Era sólo uno de los ejemplos con los que arrancó una conferencia (que después se convirtió en debate-oráculo donde los oyentes le preguntaron hasta sus intimidades del punto G) y que abordaba la dictadura de lo políticamente correcto, entre la forja de las próximas élites, la distinción ideológica como el liberalismo y el comunismo como marcas (de cereales), o uno de los temas que más interesó a su compañero de silla: “El problema de la libertad de expresión no se plantea en un laboratorio de química o cuando estás haciendo prótesis de caderas”, un extremo que no fue confirmado por el ingeniero. Si bien, Castro señaló que “la libertad de expresión a la hora de las caderas hay que restringirla al regetón y poco más”.  

En la filosofía, ¿hay teoría y no opinión?

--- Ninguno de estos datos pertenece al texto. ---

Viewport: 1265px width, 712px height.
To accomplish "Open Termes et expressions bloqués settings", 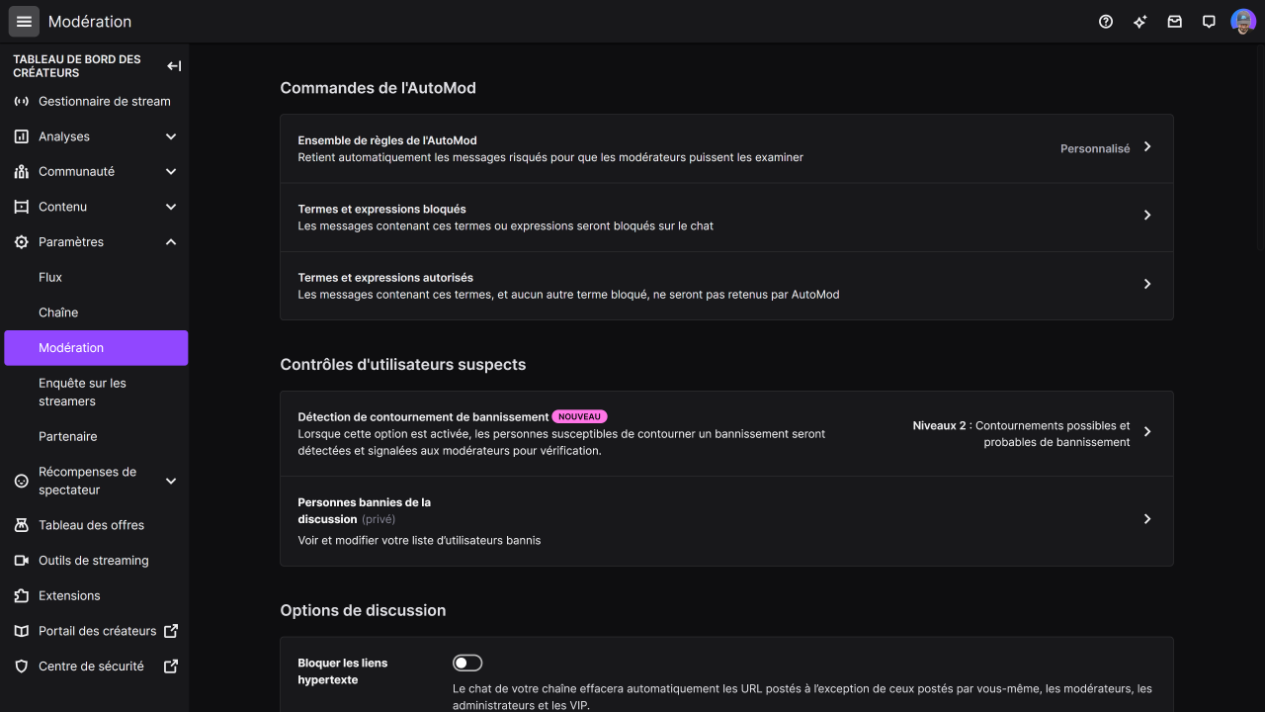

Ernesto Castro hizo distinción entre la libertad de expresión en Estados Unidos (de abajo arriba) y en España (de arriba abajo); desde la distinción de Spinoza entre la libertad de expresión y de pensamiento, hasta el principio del daño de Stuart Mill. Habló de las diferencias entre lo anglosajón y lo continental, y de la postcensura/ autocensura en las redes (Caso Ivars en Arden). Su arranque fue un repaso de la historia desde la Antigüedad al presente, entre la parresía y la isegoría hasta la diferencia entre la libertad de expresión y de imprenta; la franqueza a la que cantó Foucault sobre el compromiso con lo que uno dice, pasando por la desobediencia civil y por Thoreau con su doble protesta. “Cuando surge la libertad de imprenta es cuando surge la libertad de prohibir esa libertad”, dijo. También hablo del índice de libros prohibidos de Alejandro VI y de la posición kierkegardiana sobre esa libertad que no existe hasta que algo te lo prohibe. “Adán no sabía que tenía la libertad de comer del fruto de la sabiduría precisamente en contra de esa prohibición”, explicaba Castro. 

Y su conferencia derivó hacia Areopagítica, de John Milton y “Sobre la libertad”, de Stuart Mill; hacia Lutero y los derechos de autor, y Defoe y su “Ensayo sobre la regulación de la prensa”. ¿Es la libertad de prensa la libertad de los dueños de las imprentas?, se preguntó. Y para ir acabando habló de la blasfemia a lo Toledo y las democracias religiosas; del problema de la desinformación y de las razones dogmáticas de toda creencia, frente a lo que propuso que “no hay mejor tribunal de la razón que el libre intercambio de opiniones”, esto es, la discusión permitida por la libertad de imprenta. El caso de los vendedores de maíz sobre esa libertad de expresión no irrestricta, o el resbaloso (como concepto) concepto de la dignidad humana, entre lo que Kant distinguió entre considerar a los humanos como fines y no como medios. 

Castro versó entre las restricciones paternalistas o la política de cookies de los ofendiditos, hacia el principio de la ofensa de Joel Feinberg, y la legislación internacional, la incitación al odio (casos Brandenburg v. Ohio,) o la cuestión de la causa directa entre el discurso y el hecho. Jurisprudencias norteamericanas a lo Wendell Homes y el caso de gritar fuego en el teatro. Y todo para señalar las diferencias entre las democracias standard y las militantes, y hablar de las diferentes legislaciones británicas con espacios seguros de tipo comercial; francesas, con espacios seguros de tipo religioso, y la burocracia alemana. Primeras y segundas lecturas. Y finalmente, de la paradoja de la tolerancia formulada por Popper. Una clase intensa que Barberó definió como “contexto multimedia universo Ernesto Castro”.